A massive hunt is on for Jaish militants in the Valley since a local youth, Aadil Dar, claiming allegiance to proscribed outfit Jaish-e-Mohammed (JeM), blew himself up after ramming an explosives-laden car at a CRPF convoy bus in Pulwama killing 40 paramilitary personnel.

Three days after the tragedy, the forces killed the mastermind of the attack, Kamran, and two of his associates in the same district. Four soldiers, including an Army major, and a civilian were also killed in the encounter.

Two days after killing Kamran, the forces killed two militants in north Kashmir’s Sopore. The gunfight went on for 20 hours. One among the militants was a local, while the other was from Pakistan.

On February 24, another major operation against the Jaish was launched in Turigam village of Kulgam district in south Kashmir in which three Jaish operatives were eliminated.

Two among the three militants were Pakistani, while one was an Indian.

A deputy superintendent of Jammu and Kashmir police, Aman Thakur, who was leading the operation, and a jawan also died in the operation.

At least 10 militants have been killed in Kashmir since the Pulwama strike all of whom reportedly had been recruited by the Pakistan-based JeM.

JeM is headed by Maulana Masood Azhar, who had travelled to Srinagar on a fake identity and was arrested near Khanabal in early 1994.

He was released by the Indian government in 1999 in exchange for 176 Indian passengers taken hostage after an Indian Airlines plane was hijacked on its way from Nepal.

Soon after his release, Azhar created Jaish-e-Mohammad and started launching attacks in Kashmir and other parts of India. He is also held responsible for the 2001 attack on the Indian Parliament.

The forces have now launched a massive crackdown to wipe out the Jaish ranks.

“We have successfully managed to kill their major faces in Kashmir. Most of them were from Pakistan,” said a police official.

Earlier two nephews of Azhar, Talha and Osman, were killed. However, local Jaish recruits pose a key challenge to the forces.

“The JeM is recruiting local youths and preparing them for suicide attacks and that is what we have to work on,” a senior police officer said.

Like Adil Dar, the 19-year-old Kashmiri suicide bomber of the Pulwama attack, Jaish has been using Kashmiri recruits to carry out similar strikes.

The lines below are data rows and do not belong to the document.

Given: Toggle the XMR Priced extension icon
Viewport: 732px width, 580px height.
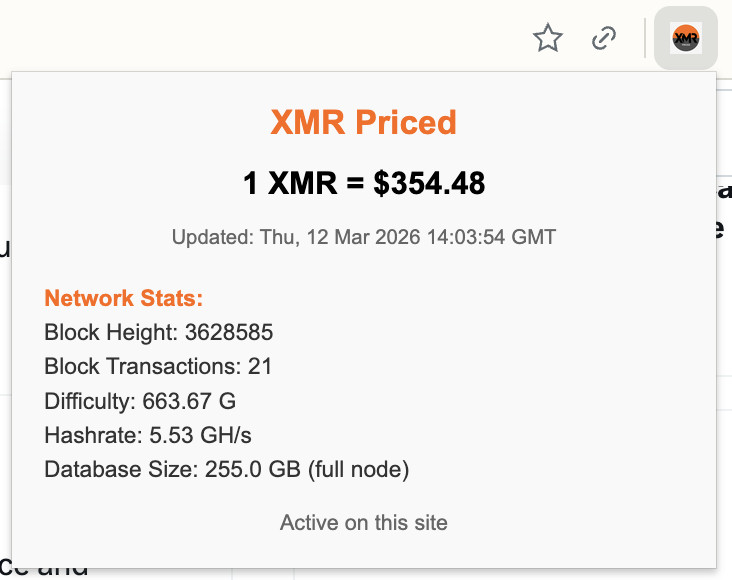Looking at the screenshot, I should 685,39.
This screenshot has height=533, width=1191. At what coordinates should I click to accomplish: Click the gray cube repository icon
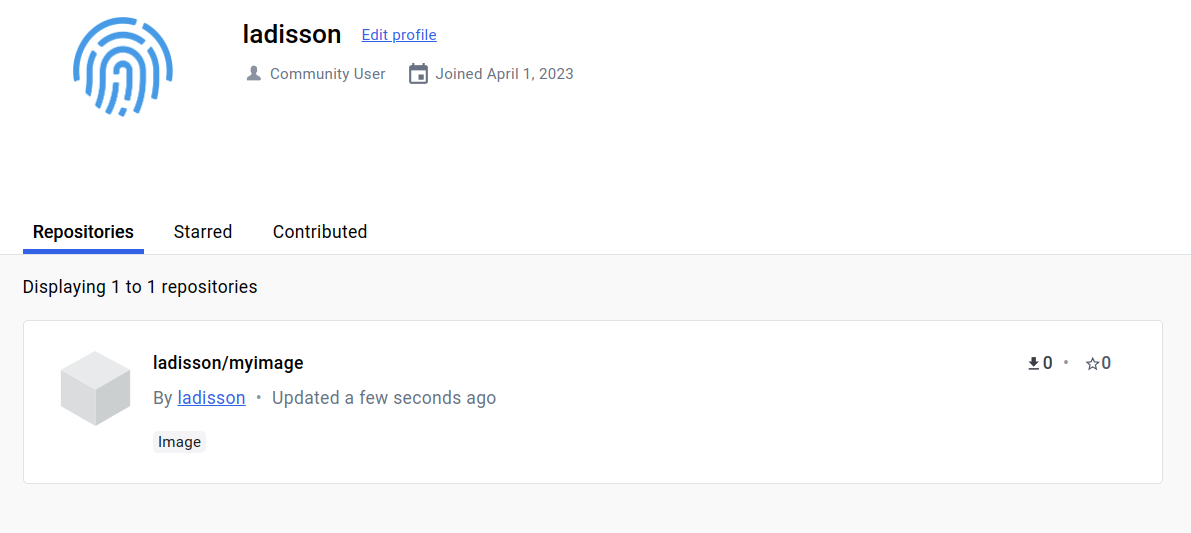[x=95, y=388]
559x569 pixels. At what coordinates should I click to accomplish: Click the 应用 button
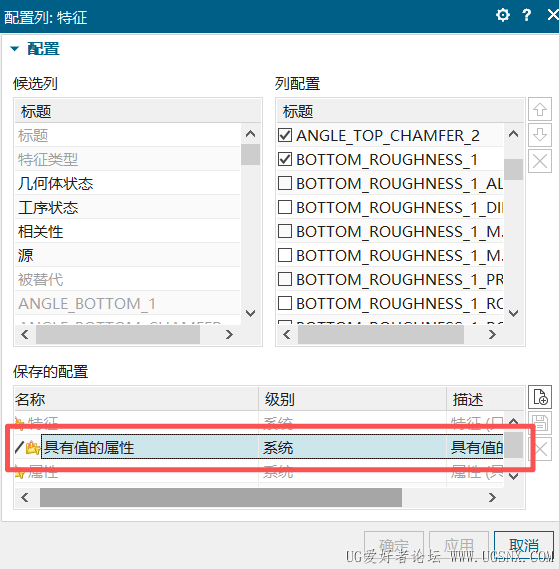[459, 545]
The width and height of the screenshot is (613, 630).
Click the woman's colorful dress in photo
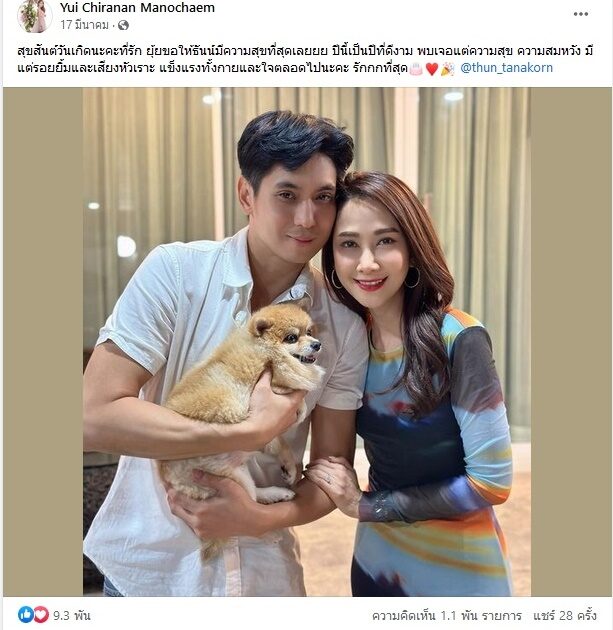434,462
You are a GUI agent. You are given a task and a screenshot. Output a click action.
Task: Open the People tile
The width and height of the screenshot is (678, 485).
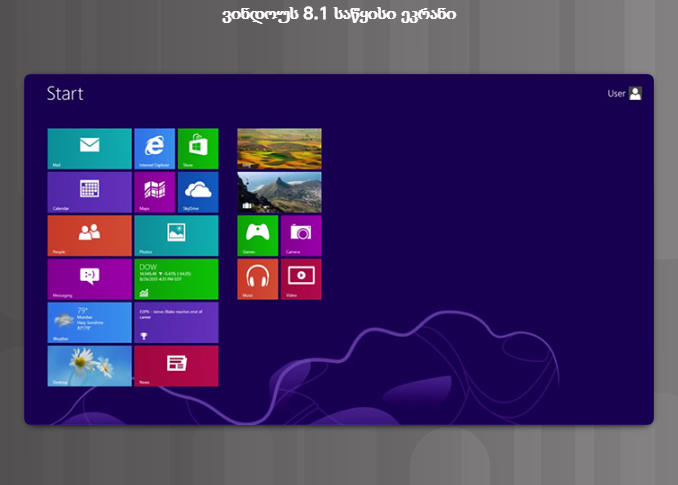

Over a year ago, the 17-year-old son of a policeman, Fardeen Ahmad Khanday, from the Tral area in Pulwama, along with another local recruit and a Pakistani militant, entered the training centre of the 185th battalion of the CRPF and started indiscriminate firing and lobbed grenades.

Fardeen and his associates engaged the forces for nearly 40 hours and were eliminated after they killed five jawans.

On Monday, the National Investigation Agency (NIA) said it had managed to identify the vehicle that used in the Pulwama attack on February 14. The owner of the vehicle was identified as Sajjad Bhat from the Sangam area of Anantnag district.

However, Bhat too has reportedly joined the Jaish.

Investigators have said 25kg of RDX was used in the attack. The investigations have also found that the bus which came under attack was the fifth in the 78-vehicle convoy. The suicide bomber was waiting for the convoy in a by-lane and as soon as it crossed, he entered the highway from the left side and detonated the explosives when the bus was on his right.

According to sources in the Army and police, the operations against the Jaish will continue in the valley.

About 280 militants, including 160 locals and 120 foreigners, are still active in the Valley.

Officials said, there are still about sixty Jaish militants active in the Valley, half of whom are locals, while the other half have infiltrated from across the border.